Vizela-Portimonense, 2-3 (crónica) - TVI

Vizela-Portimonense, 2-3 (crónica)

No Minho é que o Portimonense está bem: Carlinhos que o diga

O Portimonense alcançou este sábado a segunda vitória na presente edição da Liga. Segundo triunfo consecutivo fora de portas, ambos no Minho. Depois de vencer em Guimarães, os algarvios derrotaram o Vizela (2-3) com Carlinhos novamente em plano de destaque. Bisou na partida, fechando os três pontos a três minutos dos noventa depois de o Portimonense consentir o empate.

É caso para dizer que no Minho é que o Portimonense está bem. Não convence, é certo, mas vence, à semelhança do que se passou no primeiro triunfo. Numa tarde de calor abrasador, um golo quase que caído do céu na transformação de uma grande penalidade por Carlinhos, e um desvio de Carrillo num dos últimos lances antes do intervalo quase resolveram o jogo. Mas, o Vizela ainda empatou a poucos minutos do final: foi novamente Carlinhos a resgatar os algarvios.

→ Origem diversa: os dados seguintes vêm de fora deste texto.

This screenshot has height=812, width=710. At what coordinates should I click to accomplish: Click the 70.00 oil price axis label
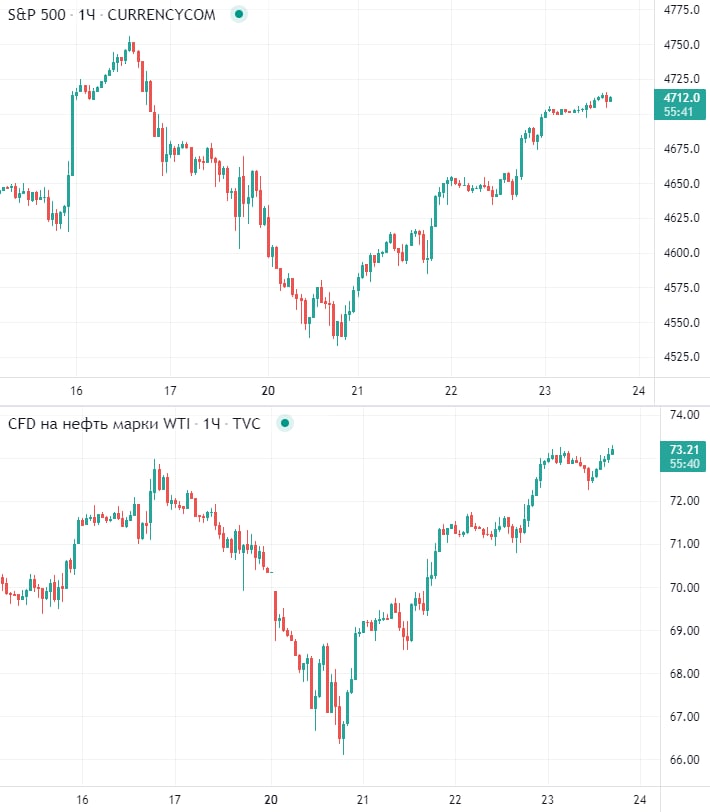coord(683,587)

Os dois emblemas partiam para este jogo em igualdade de circunstâncias, com cinco pontos, respira o Portimonense depois de uma entrada em falso no campeonato, somando já dois triunfos fora de portas.

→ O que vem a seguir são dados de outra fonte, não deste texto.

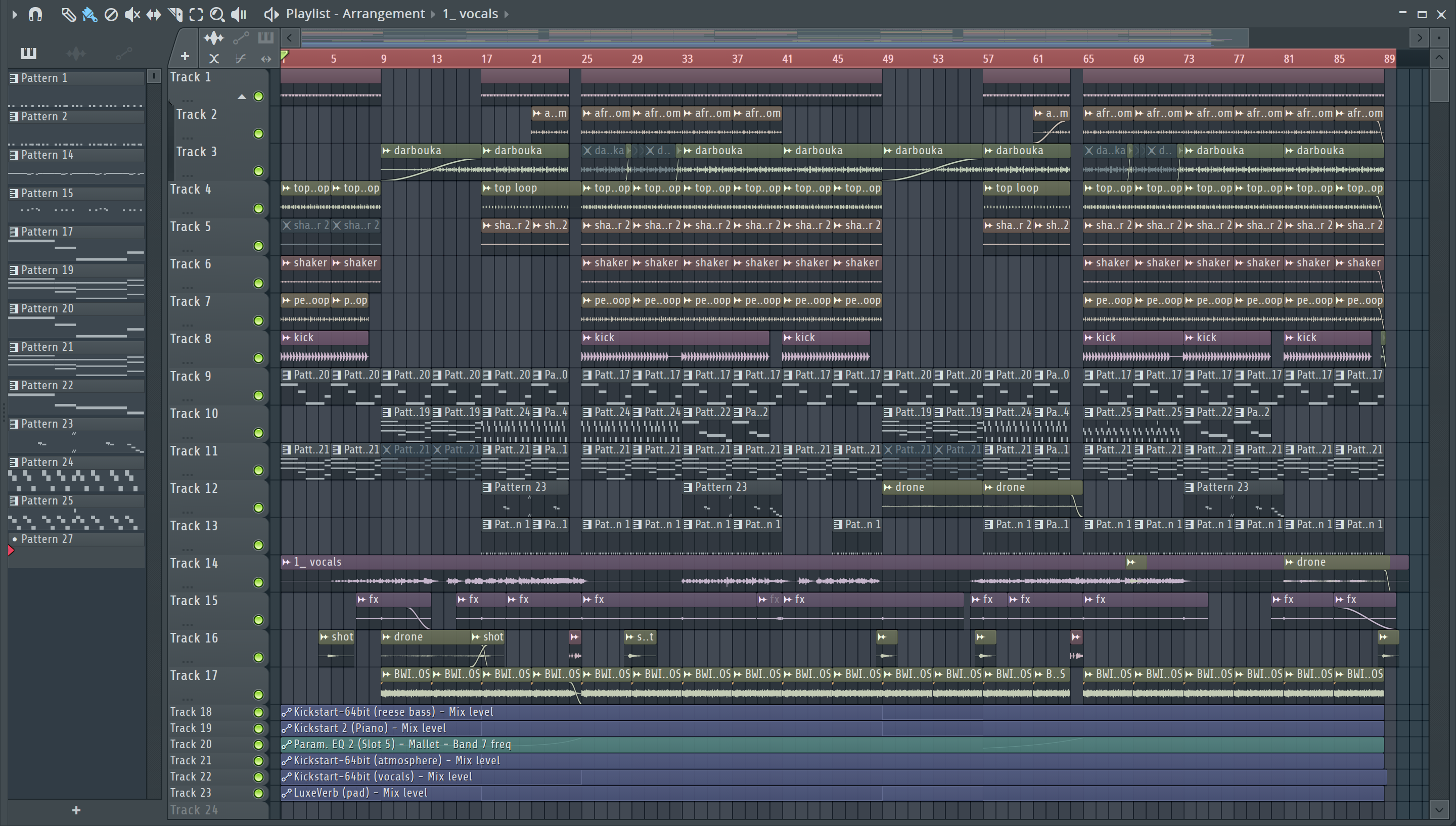Select the Slice tool
This screenshot has height=826, width=1456.
(175, 14)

Eficácia algarvia desnivela marcador

Passes falhados, lances displicentes e parca criatividade marcaram o encontro em Vizela. A temperatura elevadíssima que se fez sentir foi um dos ingredientes que ajudou a uma tarde de futebol pouco propícia, em que faltou quase tudo ao jogo no que a futebol jogado diz respeito. Ainda assim, o maior ímpeto ia estando do lado vizelense.

Mas, no meio de tanto atabalhoamento, de parte a parte, foi o Portimonense a sorrir. À passagem da meia hora Gonçalo Costa deu o primeiro esticão no jogo, cruzando na esquerda após um bom lance individual. Jasper disferiu um remate de cabeça para defesa apertada e recarregou igualmente com perigo. Dupla defesa de Buntic com enorme preponderância. Alertado pelo VAR, o árbitro do encontro foi ver as imagens e sancionou um desvio da bola no braço de Anderson. Carlinhos, o capitão do Portimonense assumiu a cobrança e não desperdiçou na marca dos onze metros, tal como já tinha feito em Guimarães.  

Entre pausas para hidratação, assistência a jogadores, um jogo que já de si ia demonstrando poucos atributos, caiu ainda mais de interesse, com alguns desaguisados à mistura entre jogadores de ambas as equipas. Num dos últimos lances do primeiro tempo, Gonçalo Costa entrou novamente em cena. Voltou a ganhar metros na esquerda, cruzando para o remate de primeira de Carrillo. Busnic ficou-se pelo golpe de vista, acabando por ver a bola entrar ao primeiro poste.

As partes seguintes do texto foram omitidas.